> _What the task asks_
Exclude all pictures, and reproduce exactly the lines from the one containing "You are a computer-use" through the end of the records, with nothing else added.

Stored data
· · · ·

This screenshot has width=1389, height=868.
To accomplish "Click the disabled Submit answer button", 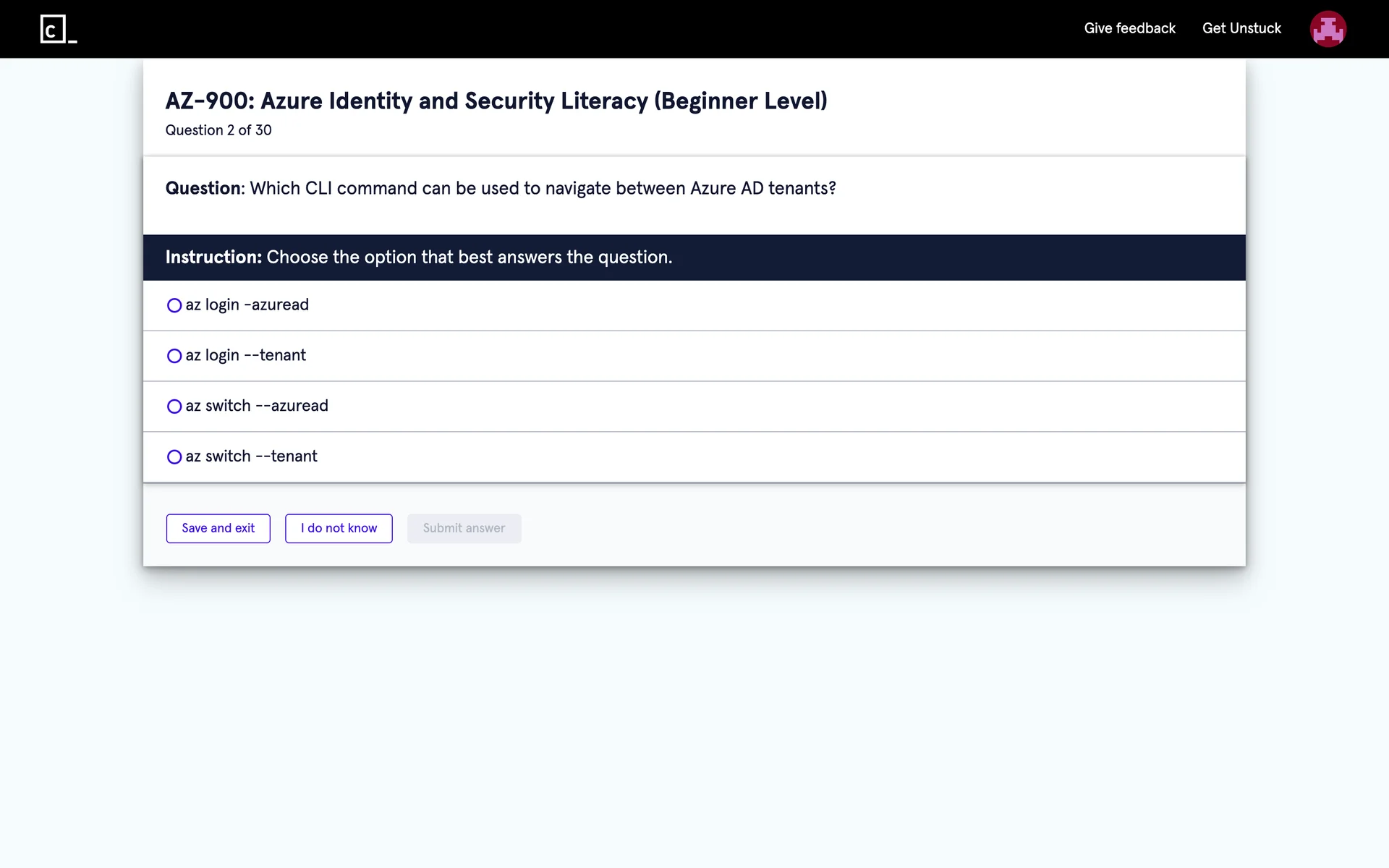I will click(464, 528).
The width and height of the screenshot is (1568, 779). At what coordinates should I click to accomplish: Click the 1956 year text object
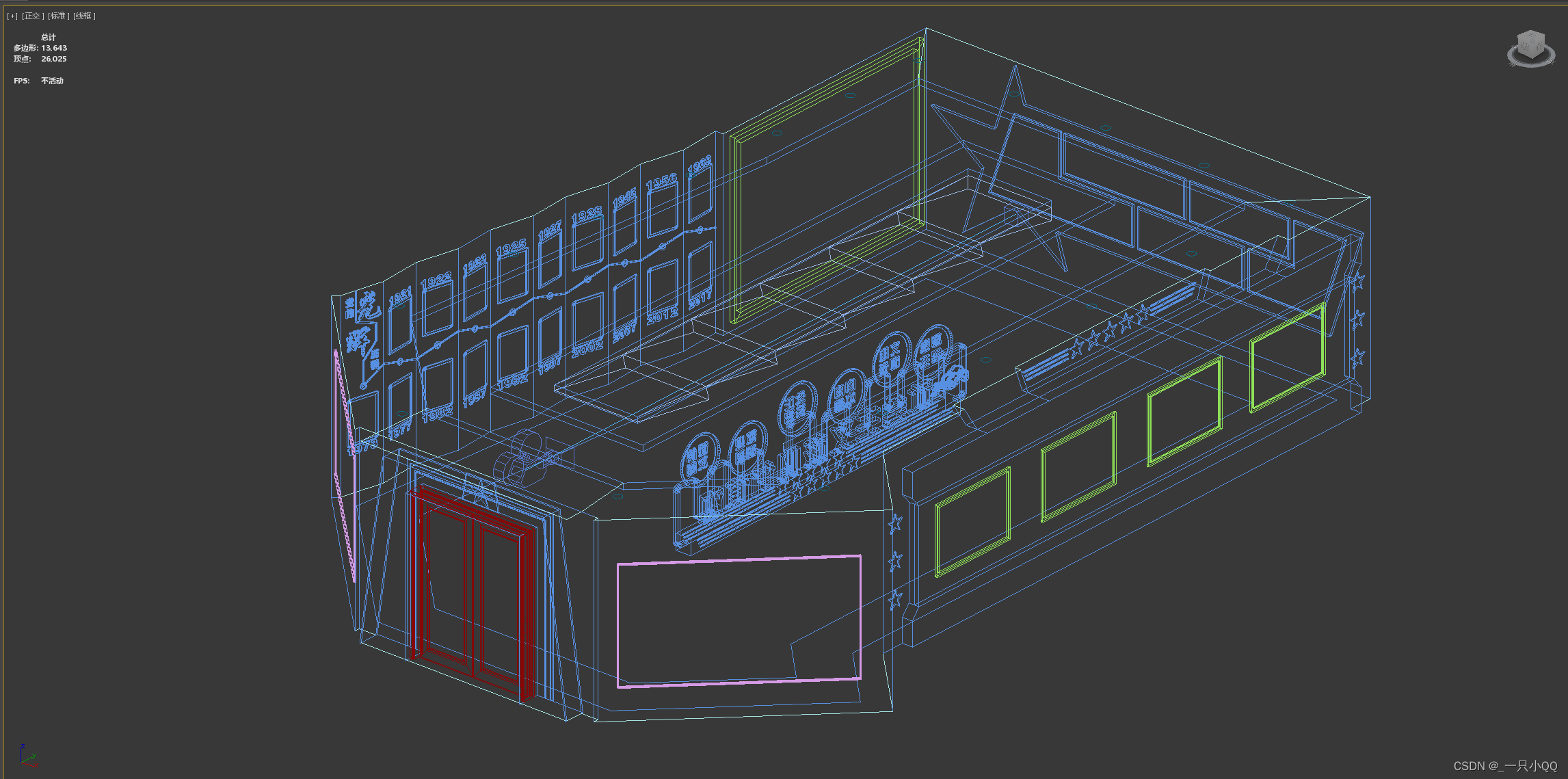(x=661, y=181)
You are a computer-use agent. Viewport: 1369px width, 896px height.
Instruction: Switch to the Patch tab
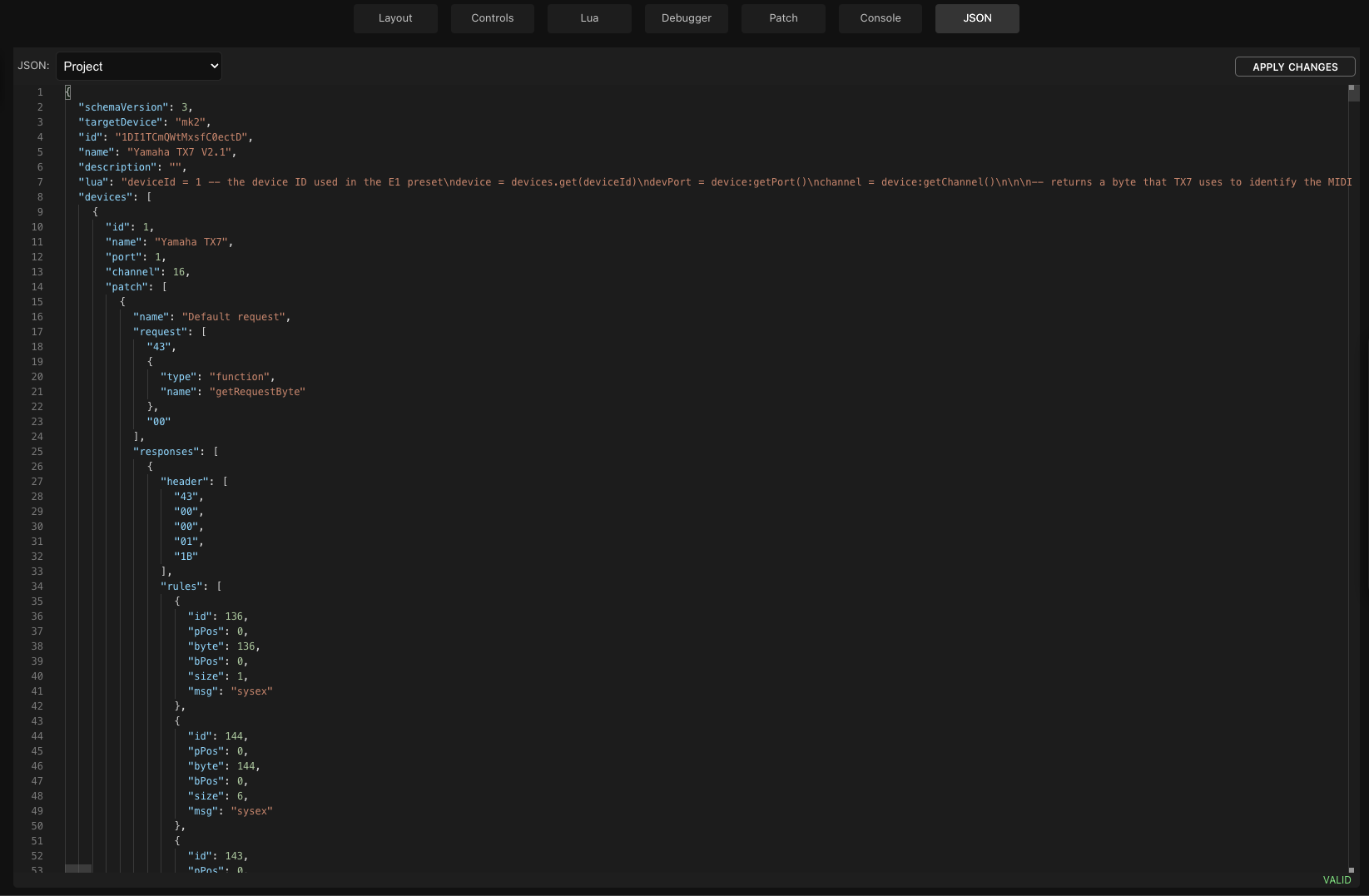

· · · ·

> _Answer to this task_
You are a computer-use agent. Viewport: 1369px width, 896px height.
Instruction: Switch to the Patch tab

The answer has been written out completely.